Well... I'm an adult. Sunday is my birthday and I'm going to be twenty. Holy crap, twenty. I'm no longer a teenager. Now if you would have talked to me 3 years ago, I could NOT wait until my 20th or even more for my 21st birthday. But now it's here... and I'm at college... and I'm sad.
I sat at a table in McConn today, (the coffee shop at IWU) and looked around thinking of what a lot of these kids here have gone through. Some are transfers like me, some have been here all 4 years, some have lived in Marion their whole lives. What are their stories? Sometimes I wish I could ask every person I meet what their story is... but I can't. But back to the point... I just had this overwhelming feeling of lonliness. Junior year is NOT a good year to transfer into a school. Best friends, although I rarley have any, are very hard to make at this point in time. Everyone is too busy with their majors to hang out and talk all night. It's just not practical most of the time. People are getting engaged, getting married, graduating, moving, or all of those! And then there's me just stuck in the middle of it all. Wanting these friendships that just don't seem possible.

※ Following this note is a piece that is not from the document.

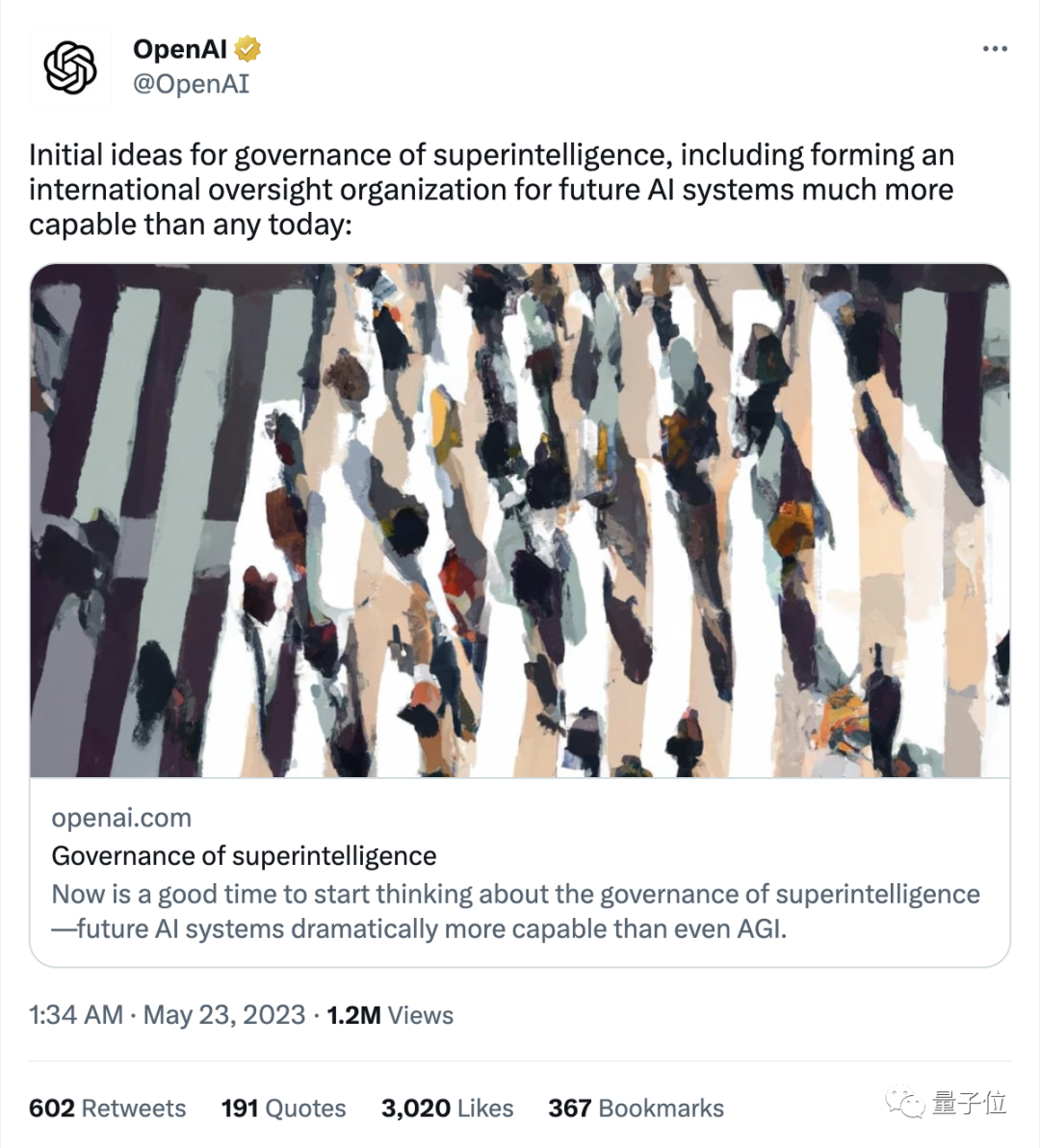Click the @OpenAI handle
The height and width of the screenshot is (1148, 1040).
[x=191, y=84]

I never thought I'd say it, but I miss Grand Rapids SO much. Especially grandville and grand haven. I miss my church, I miss being able to listen to Rob Bell any sunday I wanted to, I miss running in the morning with Jenn, I miss jumping on the tramp with Kaitlyn and Carson, I miss my mom and dad and my dogs! It's like being in Bosnia all over again, except everyone is so close, but just barley out of reach. Everyone is just a phone call away but I suck at maintaining relationships so do I call? of course not. Do I write? nope. I just get lonley.
So I sit here today and look at my life and ask myself what I've done with my life. What HAVE I done with my life? And why the heck am I in Indiana when everyone I love is in west michigan?! (except Josh, but he loves michigan too.) Ugh. I hate birthdays.